The goal of Dr. Greg Gauthier's research is to understand the molecular mechanisms that underlie the ability of pathogenic fungi to cause disease in humans. His focus is on deciphering how the thermally dimorphic fungi, such as Blastomyces dermatitidis (the etiologic agent of blastomycosis), undergo the transition between mold and yeast, and acquire iron from the environment. In addition to the study of drug resistance associated with fungal biofilms, Dr. Andes' lab is using in vivo biofilm models to identify the molecular basis for the various stages of biofilm formation to identify potential targets for prevention or therapy. The focus of Dr. Nett's research is understanding how biofilm communities hide from and resist clearance by the immune system.
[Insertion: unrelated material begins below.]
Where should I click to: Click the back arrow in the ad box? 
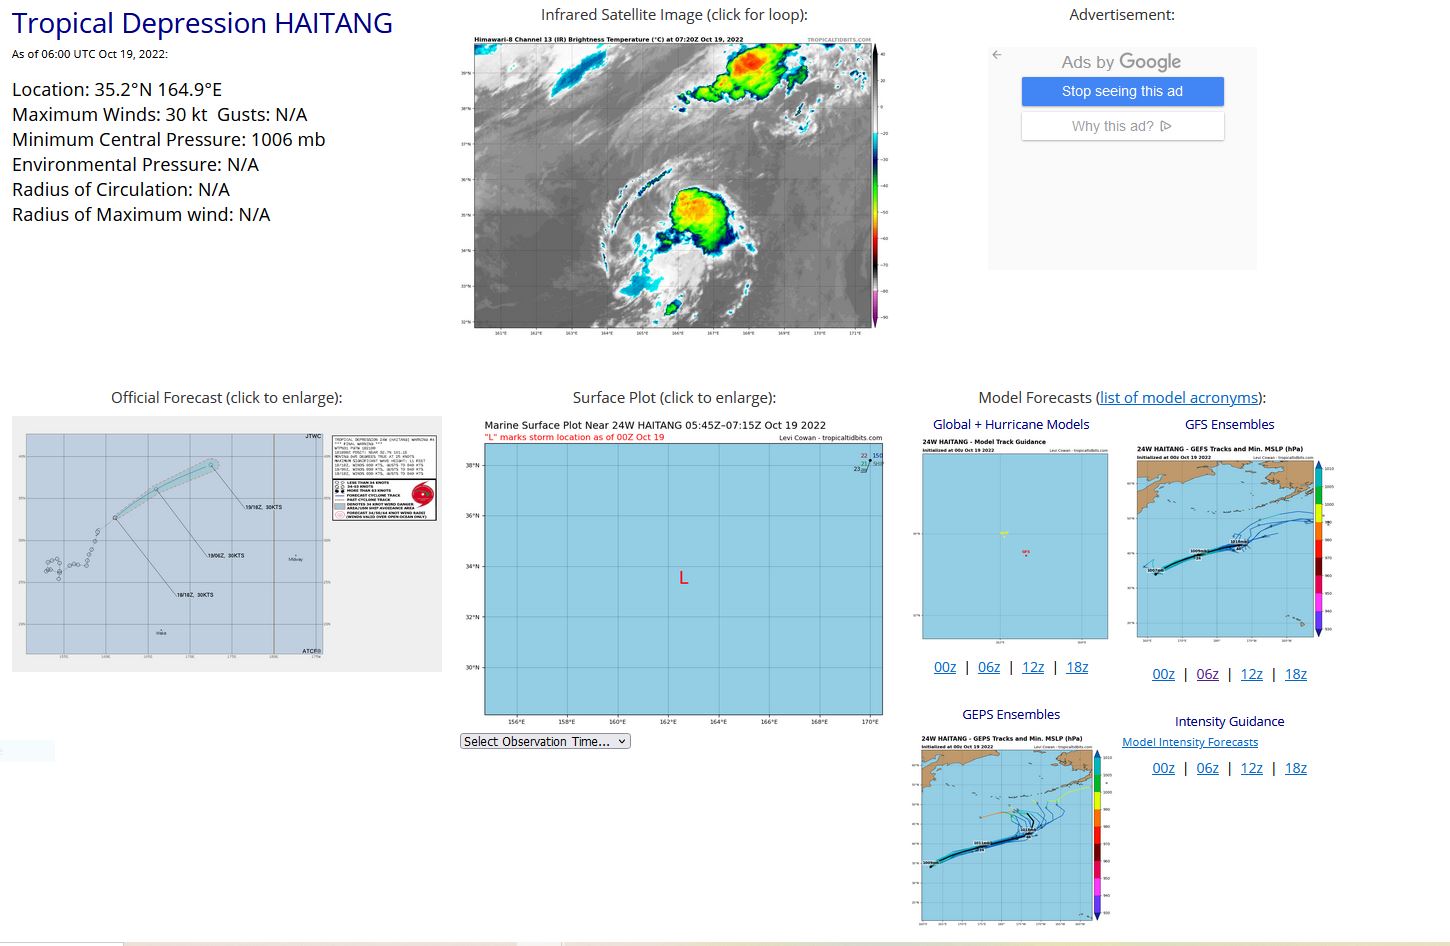[x=996, y=55]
Dr. Shannon Kenney’s research effort is focused upon understanding the molecular regulation and pathogenesis of the human herpesvirus, Epstein-Barr virus (EBV). Her work in EBV spans a broad range of topics, including viral gene regulation, the effects of the virus on the host immune response, and the development of novel, EBV-targeted therapies for EBV-positive tumors. Dr. Eric Johannsen's research focuses on the molecular biology of Epstein-Barr virus (EBV) nuclear proteins, their role in the virus lifecycle and the pathogenesis of EBV associated malignancies. Herpesviruses infect their hosts for life and EBV precisely manipulates growth and survival signaling pathways of B lymphocytes, resulting in their immortalization. Understanding the mechanisms that EBV has evolved to exploit infected cells is an important basis for therapy of EBV associated diseases and offers a unique vantage from which to view and understand complex cellular pathways. Dr. Rob Striker is interested in new approaches to control RNA viruses, particularly Hepatitis C Virus (HCV) and Dengue Virus. His research team has multiple bench top and clinical research projects going on currently, and the unifying theme of these projects is to more fully capitalize on viral genetics to understand and ultimately eradicate specific viral pathogens. The team analyzes clinical databases, and performs wet lab experiments to link functional data with viral genotype.
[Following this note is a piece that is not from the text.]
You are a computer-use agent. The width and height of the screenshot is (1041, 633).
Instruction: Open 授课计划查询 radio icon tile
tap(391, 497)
Infectious Disease Evolution
Dr. Caitlin Pepperell's group studies forces that shape the evolution of human pathogens, examines ways human evolution has been influenced by infectious diseases, and how the environment affects population-level patterns of infectious disease. She tackles these questions by studying genetic and other types of data from humans and human pathogens. She is particularly interested in granulomatous diseases, e.g. tuberculosis and the endemic mycoses. She hopes that a better understanding of evolutionary interactions between humans and pathogenic microbes will lead to improvements in disease control, antimicrobial therapy and vaccines.